(WHAT YOU ARE ASKED TO DO):
There is material below. Print exactly the lines starting at the line with "Task: Click the" and ending at the line with "The height and", ends included, and no others.

(RECORDS SUPPLIED):
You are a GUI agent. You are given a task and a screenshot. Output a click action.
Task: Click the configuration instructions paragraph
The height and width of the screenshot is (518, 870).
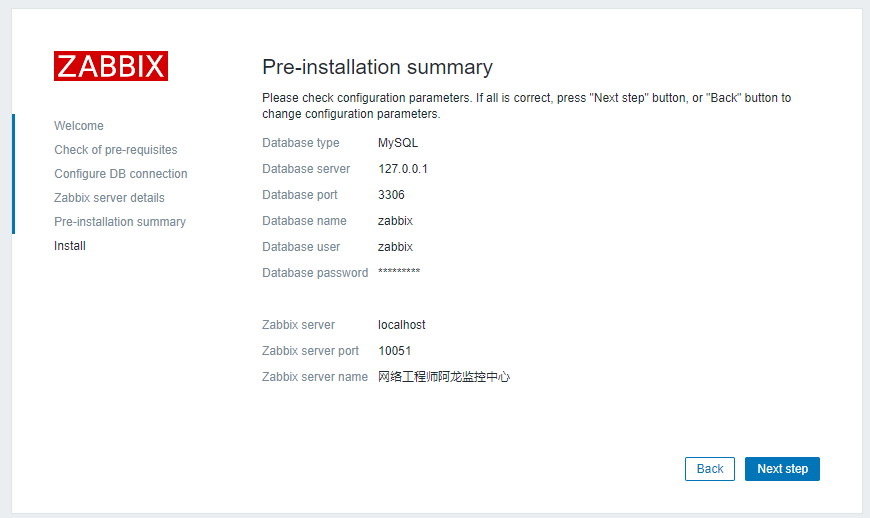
==
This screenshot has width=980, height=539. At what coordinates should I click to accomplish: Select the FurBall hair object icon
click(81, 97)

(ANSWER SPACE):
Task: Click the configuration instructions paragraph
The height and width of the screenshot is (518, 870).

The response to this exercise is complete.